How Data Broke Science

Conor Digan
4 min readJan 7, 2020

I want you all to imagine a coin. It looks like any normal coin except that this coin is special. This is the magical truth coin. The way this coin works is that you generate a theory about something, you whisper this theory to the coin and if your theory is correct, the coin will land on heads. Otherwise, it lands on tails. Now, there is one flaw with this coin in that it will randomly show up heads 1 out of every 20 flips irrespective of whether or not your theory is true. But even still, it’s a pretty useful coin if it’s going to tell you the truth 95% of the time isn’t it!

And ever since humans invented this coin, we’ve been (unsurprisingly) using it for research. Scientific journals have been filled with theories that, when told to the magical truth coin, it turns up heads and we publish these new findings. Fields like social science, economics, psychology and countless others have been provided with a huge amount of insights from this coin. Now, we still have that pesky problem of 1 in 20 flips showing up heads whether or not the theory is true. But still, 1 in 20 publications being wrong isn’t all that bad given all the information we gain from the other 19. Right?
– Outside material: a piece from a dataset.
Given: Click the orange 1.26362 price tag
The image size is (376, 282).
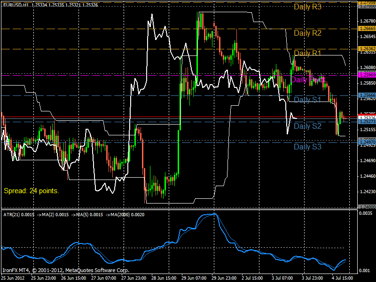Looking at the screenshot, I should click(x=367, y=48).
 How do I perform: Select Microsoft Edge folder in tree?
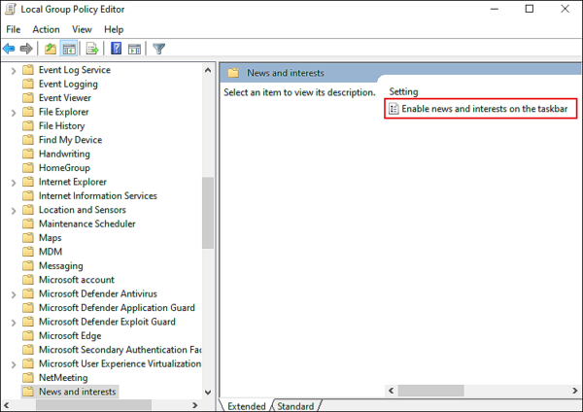[70, 335]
Well that would probably be acceptable if that were the case — just 1 in 20 publications are in fact False. However, in recent years, people have started noticing that it’s not simply 1 in 20 that are in fact False but approximately 60%. WTF happened!

Well, upon investigation, it turns out that there are two major causes. The first is that researchers have started asking the coin the same question in slightly different ways. So, if you had a theory that increasing the minimum wage also increased unemployment, you can ask it: “Does increasing the minimum wage cause unemployment to increase?”, “Does increasing the minimum wage cause more people to be unemployed?” and so on. If you ask it the same question enough times, the coin eventually toss up that random 1 in 20 head and your theory will be published. The second major cause is that it turns out that there are many orders of magnitude more coins in the world than there were a few decades ago with lots of different people flipping them. So, if you have lots of researchers with the theory that increasing the minimum wage actually decreases unemployment and they all ask different coins that question, one will randomly show up head and that lucky researcher will get published.
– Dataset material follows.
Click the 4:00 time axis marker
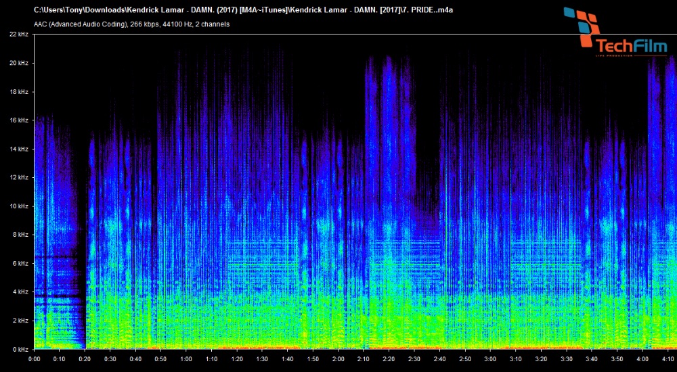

Okay Conor. That’s great. But we don’t have these magical truth coins and that’s not how we do research! Well, it actually is. Each flip of this coin is the same as those wonderful statistical significance tests that so much of modern scientific research is based off. You gather your data, propose a theory about the data and statistics can tell you if that theory is correct. Except that, 1 in 20 times it will randomly tell you that the theory is correct when it’s not. Same as the magical truth coin.

And historically, doing the data analysis required to test one of these theories took quite a lot of work. Thus, researchers generally only got to propose one or two theories of any dataset so the amount of random 1 in 20 false positives was quite low. And also, these datasets used to be very hard and expensive to generate so there was a limited amount of chances to flip coins.

However what’s happened nowadays is that computing power has gotten far better so it’s now possible for researchers to try tonnes of slightly different theories of any given dataset and see which ones come out to be “statistically significant”. This is akin to asking the magical truth coin the same question in lots of slightly different ways until you get a heads. And also, now that we have many orders of magnitude more datasets floating around these days, there are also tonnes more people proposing theories and some randomly getting lucky with the 1 in 20 heads and getting published for it.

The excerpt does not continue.